WHAT TO WORK ON -> Copy, exactly and without additions, every line in the records below from the one holding "Where should I click to: Click the SHORTS" through the one holding "Show hidden system tray icons", both ends included.

── MATERIAL SHOWN ──

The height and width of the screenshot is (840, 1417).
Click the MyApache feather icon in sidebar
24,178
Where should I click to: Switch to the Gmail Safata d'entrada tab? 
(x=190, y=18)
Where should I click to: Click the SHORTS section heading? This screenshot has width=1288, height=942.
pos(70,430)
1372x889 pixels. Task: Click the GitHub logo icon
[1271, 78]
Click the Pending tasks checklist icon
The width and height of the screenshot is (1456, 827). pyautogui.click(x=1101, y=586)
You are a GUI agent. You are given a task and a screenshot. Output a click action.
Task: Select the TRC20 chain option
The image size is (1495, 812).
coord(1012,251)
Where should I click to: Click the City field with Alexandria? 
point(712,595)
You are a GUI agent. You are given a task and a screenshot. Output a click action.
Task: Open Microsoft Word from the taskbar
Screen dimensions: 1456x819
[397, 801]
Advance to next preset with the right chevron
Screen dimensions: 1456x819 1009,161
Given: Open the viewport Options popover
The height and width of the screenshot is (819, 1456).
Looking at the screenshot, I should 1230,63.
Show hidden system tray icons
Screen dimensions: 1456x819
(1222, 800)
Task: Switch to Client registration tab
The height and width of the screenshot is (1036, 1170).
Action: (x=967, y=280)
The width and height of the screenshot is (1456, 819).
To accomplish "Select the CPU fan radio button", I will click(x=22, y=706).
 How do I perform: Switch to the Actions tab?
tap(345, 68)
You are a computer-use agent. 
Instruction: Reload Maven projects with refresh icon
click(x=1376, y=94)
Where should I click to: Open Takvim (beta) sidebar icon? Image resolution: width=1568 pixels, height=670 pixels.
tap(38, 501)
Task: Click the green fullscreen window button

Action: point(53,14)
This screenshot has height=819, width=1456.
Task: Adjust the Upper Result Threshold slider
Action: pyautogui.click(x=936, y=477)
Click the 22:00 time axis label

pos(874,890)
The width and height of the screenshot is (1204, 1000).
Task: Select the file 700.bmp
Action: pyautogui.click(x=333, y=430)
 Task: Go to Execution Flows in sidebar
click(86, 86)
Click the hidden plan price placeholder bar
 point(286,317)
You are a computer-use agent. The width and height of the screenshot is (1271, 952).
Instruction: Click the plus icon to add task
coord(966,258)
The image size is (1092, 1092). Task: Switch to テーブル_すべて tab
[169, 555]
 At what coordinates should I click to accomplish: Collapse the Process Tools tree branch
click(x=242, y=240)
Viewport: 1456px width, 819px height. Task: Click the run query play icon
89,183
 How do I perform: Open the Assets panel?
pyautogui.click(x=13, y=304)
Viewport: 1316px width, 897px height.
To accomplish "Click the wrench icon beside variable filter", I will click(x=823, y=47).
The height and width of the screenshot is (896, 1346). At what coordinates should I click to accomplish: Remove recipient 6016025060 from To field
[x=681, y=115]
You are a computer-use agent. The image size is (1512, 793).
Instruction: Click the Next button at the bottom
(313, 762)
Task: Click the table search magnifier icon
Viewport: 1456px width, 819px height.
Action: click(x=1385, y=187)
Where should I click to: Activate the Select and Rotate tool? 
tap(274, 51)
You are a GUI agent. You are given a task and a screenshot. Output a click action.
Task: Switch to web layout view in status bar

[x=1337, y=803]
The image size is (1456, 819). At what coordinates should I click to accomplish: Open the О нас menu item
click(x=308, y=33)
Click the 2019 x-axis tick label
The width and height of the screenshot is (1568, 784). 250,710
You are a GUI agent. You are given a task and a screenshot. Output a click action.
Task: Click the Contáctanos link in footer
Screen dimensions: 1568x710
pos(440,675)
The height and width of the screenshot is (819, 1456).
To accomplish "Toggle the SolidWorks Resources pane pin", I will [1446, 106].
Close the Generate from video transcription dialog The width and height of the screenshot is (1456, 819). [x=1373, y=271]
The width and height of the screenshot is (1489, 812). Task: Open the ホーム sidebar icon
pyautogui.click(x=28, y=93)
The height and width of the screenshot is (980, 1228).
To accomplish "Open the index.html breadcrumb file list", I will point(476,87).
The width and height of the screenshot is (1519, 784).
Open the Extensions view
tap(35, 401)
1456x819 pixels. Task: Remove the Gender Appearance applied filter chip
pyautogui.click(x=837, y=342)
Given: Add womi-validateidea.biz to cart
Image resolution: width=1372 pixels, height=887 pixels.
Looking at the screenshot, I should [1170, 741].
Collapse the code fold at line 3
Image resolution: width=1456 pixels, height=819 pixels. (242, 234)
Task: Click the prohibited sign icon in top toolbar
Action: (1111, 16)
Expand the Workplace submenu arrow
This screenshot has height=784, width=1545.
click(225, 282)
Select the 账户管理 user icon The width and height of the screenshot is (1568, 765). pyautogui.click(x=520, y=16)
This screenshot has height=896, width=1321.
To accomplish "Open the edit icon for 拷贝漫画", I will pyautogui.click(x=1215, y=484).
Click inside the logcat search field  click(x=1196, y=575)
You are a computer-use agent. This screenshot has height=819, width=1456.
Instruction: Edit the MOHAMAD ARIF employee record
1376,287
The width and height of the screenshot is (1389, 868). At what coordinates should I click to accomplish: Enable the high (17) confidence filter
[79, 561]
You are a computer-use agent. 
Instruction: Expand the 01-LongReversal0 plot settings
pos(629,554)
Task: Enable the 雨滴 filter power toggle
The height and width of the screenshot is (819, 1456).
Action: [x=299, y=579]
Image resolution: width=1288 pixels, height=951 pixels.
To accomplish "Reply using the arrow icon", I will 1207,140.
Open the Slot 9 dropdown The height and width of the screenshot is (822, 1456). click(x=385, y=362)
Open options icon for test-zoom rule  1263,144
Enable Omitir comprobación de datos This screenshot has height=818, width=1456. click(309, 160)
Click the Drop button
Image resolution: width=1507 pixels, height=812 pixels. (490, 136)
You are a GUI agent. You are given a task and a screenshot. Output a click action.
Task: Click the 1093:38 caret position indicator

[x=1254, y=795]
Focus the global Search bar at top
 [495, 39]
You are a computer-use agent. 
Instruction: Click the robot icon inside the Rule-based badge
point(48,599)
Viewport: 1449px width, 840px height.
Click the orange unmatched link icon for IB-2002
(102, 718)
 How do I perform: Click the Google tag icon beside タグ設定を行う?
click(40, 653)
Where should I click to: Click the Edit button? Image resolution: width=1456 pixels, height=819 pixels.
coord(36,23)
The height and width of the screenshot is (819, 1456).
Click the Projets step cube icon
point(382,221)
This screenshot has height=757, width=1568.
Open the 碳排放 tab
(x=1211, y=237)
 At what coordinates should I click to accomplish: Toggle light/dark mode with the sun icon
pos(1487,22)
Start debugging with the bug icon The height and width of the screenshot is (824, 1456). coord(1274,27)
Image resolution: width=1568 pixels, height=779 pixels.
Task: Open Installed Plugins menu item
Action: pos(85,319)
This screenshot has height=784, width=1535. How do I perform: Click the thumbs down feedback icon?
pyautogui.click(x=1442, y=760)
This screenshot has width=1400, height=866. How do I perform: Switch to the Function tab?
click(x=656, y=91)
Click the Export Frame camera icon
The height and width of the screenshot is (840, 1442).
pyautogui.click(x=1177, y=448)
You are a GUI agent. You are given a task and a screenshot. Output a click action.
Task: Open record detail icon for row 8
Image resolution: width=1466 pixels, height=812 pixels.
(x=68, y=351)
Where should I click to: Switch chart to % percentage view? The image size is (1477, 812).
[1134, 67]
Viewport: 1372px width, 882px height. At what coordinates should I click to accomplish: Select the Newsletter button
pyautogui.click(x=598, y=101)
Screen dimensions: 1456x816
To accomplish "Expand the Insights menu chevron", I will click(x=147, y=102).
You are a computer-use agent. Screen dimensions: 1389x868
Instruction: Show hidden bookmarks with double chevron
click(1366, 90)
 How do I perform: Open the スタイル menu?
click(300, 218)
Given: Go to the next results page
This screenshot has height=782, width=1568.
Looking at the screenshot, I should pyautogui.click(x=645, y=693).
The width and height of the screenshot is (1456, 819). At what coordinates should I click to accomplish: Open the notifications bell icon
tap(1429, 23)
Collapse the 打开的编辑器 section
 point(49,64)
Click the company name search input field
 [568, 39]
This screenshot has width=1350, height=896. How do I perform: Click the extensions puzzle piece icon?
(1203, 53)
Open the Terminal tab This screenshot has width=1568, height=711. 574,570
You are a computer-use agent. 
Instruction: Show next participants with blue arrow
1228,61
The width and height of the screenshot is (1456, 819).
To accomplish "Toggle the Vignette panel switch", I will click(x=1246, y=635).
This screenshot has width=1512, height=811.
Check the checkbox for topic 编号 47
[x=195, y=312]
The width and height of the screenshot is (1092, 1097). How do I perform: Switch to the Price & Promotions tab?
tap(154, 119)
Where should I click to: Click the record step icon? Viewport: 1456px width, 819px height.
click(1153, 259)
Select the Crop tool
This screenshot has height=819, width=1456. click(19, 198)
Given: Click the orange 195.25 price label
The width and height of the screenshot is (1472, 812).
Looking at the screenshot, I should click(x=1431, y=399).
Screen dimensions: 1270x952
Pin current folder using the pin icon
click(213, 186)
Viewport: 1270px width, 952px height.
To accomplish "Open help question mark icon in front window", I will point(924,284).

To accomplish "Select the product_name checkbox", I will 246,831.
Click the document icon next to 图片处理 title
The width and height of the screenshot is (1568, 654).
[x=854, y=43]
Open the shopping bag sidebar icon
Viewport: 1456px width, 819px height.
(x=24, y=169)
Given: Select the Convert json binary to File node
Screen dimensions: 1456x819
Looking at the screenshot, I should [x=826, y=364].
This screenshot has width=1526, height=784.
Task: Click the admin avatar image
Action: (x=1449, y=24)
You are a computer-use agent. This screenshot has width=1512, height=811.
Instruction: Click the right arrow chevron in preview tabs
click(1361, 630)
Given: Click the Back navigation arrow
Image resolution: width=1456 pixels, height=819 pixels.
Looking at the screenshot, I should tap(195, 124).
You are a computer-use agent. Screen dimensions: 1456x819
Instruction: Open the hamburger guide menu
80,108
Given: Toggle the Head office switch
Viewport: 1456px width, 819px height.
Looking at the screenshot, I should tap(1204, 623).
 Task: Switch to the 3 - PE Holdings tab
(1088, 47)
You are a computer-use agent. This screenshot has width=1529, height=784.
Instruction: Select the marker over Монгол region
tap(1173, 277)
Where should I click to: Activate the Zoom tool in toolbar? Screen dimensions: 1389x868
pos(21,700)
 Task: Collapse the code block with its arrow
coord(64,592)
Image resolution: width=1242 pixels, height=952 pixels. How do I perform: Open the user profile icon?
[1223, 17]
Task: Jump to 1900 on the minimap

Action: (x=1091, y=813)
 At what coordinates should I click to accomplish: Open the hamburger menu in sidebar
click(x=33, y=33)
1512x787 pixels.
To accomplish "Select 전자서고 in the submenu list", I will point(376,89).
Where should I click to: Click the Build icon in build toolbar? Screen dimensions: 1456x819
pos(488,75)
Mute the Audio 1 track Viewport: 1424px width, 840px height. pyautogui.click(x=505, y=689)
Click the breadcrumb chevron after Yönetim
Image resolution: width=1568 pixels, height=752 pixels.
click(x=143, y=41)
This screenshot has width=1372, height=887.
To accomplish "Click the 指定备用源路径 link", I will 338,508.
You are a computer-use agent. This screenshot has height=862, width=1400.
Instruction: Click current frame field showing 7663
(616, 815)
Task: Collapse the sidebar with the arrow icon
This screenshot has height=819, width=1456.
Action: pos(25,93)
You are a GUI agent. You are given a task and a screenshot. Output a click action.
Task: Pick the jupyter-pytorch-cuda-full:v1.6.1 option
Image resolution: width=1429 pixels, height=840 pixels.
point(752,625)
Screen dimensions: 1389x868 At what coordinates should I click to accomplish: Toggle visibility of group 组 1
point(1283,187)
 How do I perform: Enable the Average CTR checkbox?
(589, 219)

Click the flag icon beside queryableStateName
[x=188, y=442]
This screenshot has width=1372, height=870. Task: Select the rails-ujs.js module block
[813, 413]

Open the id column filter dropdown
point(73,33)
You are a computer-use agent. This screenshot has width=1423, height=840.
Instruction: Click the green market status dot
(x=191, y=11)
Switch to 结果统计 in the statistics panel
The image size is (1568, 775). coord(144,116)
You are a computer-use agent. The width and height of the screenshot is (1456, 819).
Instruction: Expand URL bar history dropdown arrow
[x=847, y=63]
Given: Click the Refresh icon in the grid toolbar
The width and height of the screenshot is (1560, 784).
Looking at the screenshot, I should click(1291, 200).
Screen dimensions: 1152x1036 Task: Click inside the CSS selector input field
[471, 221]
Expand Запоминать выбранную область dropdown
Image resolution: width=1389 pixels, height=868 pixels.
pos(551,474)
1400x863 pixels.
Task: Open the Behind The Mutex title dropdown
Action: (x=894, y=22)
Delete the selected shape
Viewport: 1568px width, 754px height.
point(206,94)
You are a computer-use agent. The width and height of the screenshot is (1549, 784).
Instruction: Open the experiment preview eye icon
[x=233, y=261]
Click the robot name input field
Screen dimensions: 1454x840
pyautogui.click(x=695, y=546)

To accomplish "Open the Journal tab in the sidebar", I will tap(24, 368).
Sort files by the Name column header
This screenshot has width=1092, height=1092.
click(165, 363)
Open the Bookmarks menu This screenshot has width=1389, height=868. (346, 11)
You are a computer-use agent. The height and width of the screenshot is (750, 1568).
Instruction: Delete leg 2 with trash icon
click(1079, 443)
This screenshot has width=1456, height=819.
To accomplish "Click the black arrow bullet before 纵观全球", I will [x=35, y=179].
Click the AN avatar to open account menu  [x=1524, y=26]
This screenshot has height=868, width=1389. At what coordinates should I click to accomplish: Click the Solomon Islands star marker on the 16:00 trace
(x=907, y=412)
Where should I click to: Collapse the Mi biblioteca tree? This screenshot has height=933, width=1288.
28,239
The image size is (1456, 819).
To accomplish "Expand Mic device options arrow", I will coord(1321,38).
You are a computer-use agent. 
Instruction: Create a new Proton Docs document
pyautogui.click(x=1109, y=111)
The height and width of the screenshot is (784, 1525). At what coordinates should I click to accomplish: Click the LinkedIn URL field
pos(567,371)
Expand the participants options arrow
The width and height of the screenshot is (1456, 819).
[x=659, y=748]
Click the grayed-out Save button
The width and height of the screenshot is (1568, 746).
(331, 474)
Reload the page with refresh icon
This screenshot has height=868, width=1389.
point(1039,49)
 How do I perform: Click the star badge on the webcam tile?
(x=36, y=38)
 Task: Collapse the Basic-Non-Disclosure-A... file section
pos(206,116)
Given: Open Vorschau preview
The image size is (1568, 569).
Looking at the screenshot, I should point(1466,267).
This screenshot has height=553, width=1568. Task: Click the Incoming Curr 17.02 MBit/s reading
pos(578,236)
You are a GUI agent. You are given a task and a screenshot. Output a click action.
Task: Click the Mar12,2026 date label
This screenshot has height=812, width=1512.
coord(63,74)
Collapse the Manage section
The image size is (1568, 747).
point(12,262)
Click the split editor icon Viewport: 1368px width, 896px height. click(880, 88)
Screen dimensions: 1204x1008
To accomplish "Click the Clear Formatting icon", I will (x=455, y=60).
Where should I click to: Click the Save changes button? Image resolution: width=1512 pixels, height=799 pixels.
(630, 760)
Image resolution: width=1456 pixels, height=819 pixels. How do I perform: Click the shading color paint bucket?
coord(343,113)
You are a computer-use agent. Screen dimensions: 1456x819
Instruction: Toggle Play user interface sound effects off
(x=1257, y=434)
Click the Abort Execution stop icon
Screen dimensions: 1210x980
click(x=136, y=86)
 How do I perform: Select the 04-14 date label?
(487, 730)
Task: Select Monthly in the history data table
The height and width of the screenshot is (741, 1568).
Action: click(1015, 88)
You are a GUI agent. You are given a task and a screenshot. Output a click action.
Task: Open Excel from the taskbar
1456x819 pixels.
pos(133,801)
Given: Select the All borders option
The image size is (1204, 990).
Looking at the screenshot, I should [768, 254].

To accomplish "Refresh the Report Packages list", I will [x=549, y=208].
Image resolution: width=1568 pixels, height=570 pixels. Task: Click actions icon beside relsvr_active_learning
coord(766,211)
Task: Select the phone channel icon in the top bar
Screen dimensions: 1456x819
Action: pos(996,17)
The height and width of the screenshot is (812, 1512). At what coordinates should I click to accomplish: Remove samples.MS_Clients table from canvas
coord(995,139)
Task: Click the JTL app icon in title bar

───

ANSWER TO THIS TASK ->
Where should I click to: Click the SHORTS section heading? This screenshot has width=1288, height=942.
pos(70,430)
1372x889 pixels. Task: Click the GitHub logo icon
[1271, 78]
Click the Pending tasks checklist icon
The width and height of the screenshot is (1456, 827). pyautogui.click(x=1101, y=586)
You are a GUI agent. You are given a task and a screenshot. Output a click action.
Task: Select the TRC20 chain option
The image size is (1495, 812).
coord(1012,251)
Where should I click to: Click the City field with Alexandria? 
point(712,595)
You are a GUI agent. You are given a task and a screenshot. Output a click action.
Task: Open Microsoft Word from the taskbar
Screen dimensions: 1456x819
[397, 801]
Advance to next preset with the right chevron
Screen dimensions: 1456x819 1009,161
Given: Open the viewport Options popover
The height and width of the screenshot is (819, 1456).
Looking at the screenshot, I should 1230,63.
Show hidden system tray icons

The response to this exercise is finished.